Питуси надулся и покачал перед собой обеими руками, словно взвешивая на них огромную рыбину.
— Вот почем! Понял?
— Понял… — восторженно отвечал Беспалый. — Может, мне свою пушку продать?
Разделившись на пары, мы двинулись по предполагаемому маршруту Арье Йосефа. Из Гинот Керен можно попасть в Эйяль либо длинным путем по шоссе — так, как только что проехала наша тойота, либо напрямик, по пешеходной тропе. Тропа эта сначала пересекает небольшое плоскогорье, где спокойно тянется меж оливковых деревьев и апельсиновых рощ, принадлежащих близкой отсюда деревне Бейт-Асане. Затем она довольно круто срывается вниз, в вади, и дальше уже приходится до самого конца прыгать с камня на камень, огибать большие валуны и редкие распаханные террасы, пересекать заросшее кустарником сухое русло и карабкаться вверх по не менее крутому склону к крайним домам Эйяля.
Мы с Питуси пошли справа от тропинки; равшац и Беспалый Бенда искали с другой стороны. Договорились далеко не расходиться, но первая же апельсиновая роща скрыла от нас и Вагнера, и Беспалого. Шаря глазами по земле, я старался не выпускать из виду садовника и думал при этом о его недавних словах. В них был несомненный смысл. Оружие уместно в руках солдата, полицейского, преступника, да и то не всяких, а тех лишь, кто готов применить его без длительных колебаний. Для обычного же человека оно представляет не защиту, а скорее угрозу. Так что пистолет за поясом немолодого одинокого поселенца вполне мог послужить приманкой для недобрых людей из Бейт-Асане или с одной из ближних бедуинских стоянок.
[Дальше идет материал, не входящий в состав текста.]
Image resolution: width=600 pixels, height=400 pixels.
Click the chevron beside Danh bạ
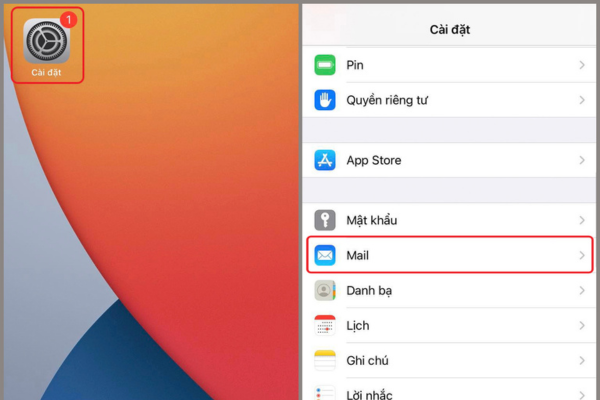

Питуси остановился, я подошел к нему, мы достали фляги. Пот лил бы с меня ручьями, если бы не высыхал моментально в горячей топке хамсина. Сделав несколько глотков, садовник кивнул на небо.
— Ветер. Скоро сломается.
И в самом деле, вокруг быстро усиливался невесть откуда взявшийся ветер, трепал жесткую листву одуревших от зноя апельсиновых деревьев, гнул к земле полумертвые саженцы. Небо еще больше пожелтело; пыль бесилась, отказываясь уходить, цеплялась за серый кустарник, за ветви олив, за шершавый воздух, но ветер продолжал упрямо налегать плечом на ее тяжкий неподдающийся столб. Скоро он поймет, что это бесполезно: хамсин нельзя сдвинуть, нельзя прогнать — его можно только сломать. И, поняв, нагонит сюда целую армию дождевых туч, чтобы уничтожить врага союзными усилиями, обрушить его на почву, прижать спиной к камням, растоптать бесчисленными каблуками ливневых капель.